Paramount also plans to commence the drilling of the eight well 8-15 pad in the fourth quarter, with the drilling of the first four wells to be completed by the end of the year.
The performance of the 9-22 pad that was brought on production in late 2021 and early 2022, as well as a number of legacy wells, is contributing to the Company’s higher production expectations at Wapiti in the second half of 2022.
Paramount now anticipates achieving targeted plateau production of 30,000 Boe/d at Wapiti by the end of the year.
KAYBOB REGION
Kaybob Region sales volumes averaged 21,642 Boe/d (27% liquids) in the second quarter of 2022 compared to 20,726 Boe/d (28% liquids) in the first quarter, with the increase resulting from three (2.5 net) new Montney wells and one (1.0 net) Gething oil well brought on production in the first half of 2022.
Development activities at the Company’s Duvernay assets at Smoky and Kaybob North are ongoing. Completions operations at the four-well Smoky 10-35 pad that commenced in the second quarter are now complete and all four wells have recently been brought on production. Preliminary all-in DCET costs averaged $9.3 million per well. Work to expand the Company’s 100% owned and operated 6-16 facility was also recently completed. Drilling of the two remaining wells at the three-well Kaybob North 12-21 pad was completed in the second quarter, completion operations were recently concluded and flow-testing is underway. Two of the wells on the 12-21 pad were drilled to a total lateral length of approximately 4,200 meters each, representing the longest laterals drilled by Paramount in the Kaybob Region. The Company anticipates all three wells on the pad will be brought onstream in the fourth quarter.
Paramount continues to advance a number of other high return opportunities in the Kaybob Region. In the second quarter the Company brought on production one (1.0 net) Montney oil well in the Kaybob Montney Oil field, one (0.5 net) Montney gas well in the Kaybob Presley field and one (1.0 net) Gething oil well in the Kaybob field. Two (1.0 net) additional Montney gas wells are anticipated to be drilled, completed and brought onstream by the fourth quarter. Recently, one (1.0 net) Gething oil well was brought on production.

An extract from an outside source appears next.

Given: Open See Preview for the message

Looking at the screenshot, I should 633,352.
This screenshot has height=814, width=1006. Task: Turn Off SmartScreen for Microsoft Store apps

CENTRAL ALBERTA AND OTHER REGION
Central Alberta and Other Region sales volumes averaged 6,934 Boe/d (21% liquids) in the second quarter of 2022 compared to 6,674 Boe/d (22% liquids) in the first quarter, with the Duvernay acquisition that closed in April being the primary reason for the increase.
In July, the Company entered into a definitive agreement to acquire Duvernay lands and production directly offsetting its existing 150,000+ net acre position in the Willesden Green area of Alberta for $68.5 million in cash prior to adjustments. The acquisition will add approximately 90,000 net acres (after deducting near-term expiries), over 200 internally estimated drilling locations and approximately 1,700 Boe/d (55% liquids) of current production to the Willesden Green core area. Implied transaction metrics are approximately $39,000 / Boe/d and 3.0x cash flow. The acquisition is expected to close in the third quarter of 2022, subject to customary closing conditions.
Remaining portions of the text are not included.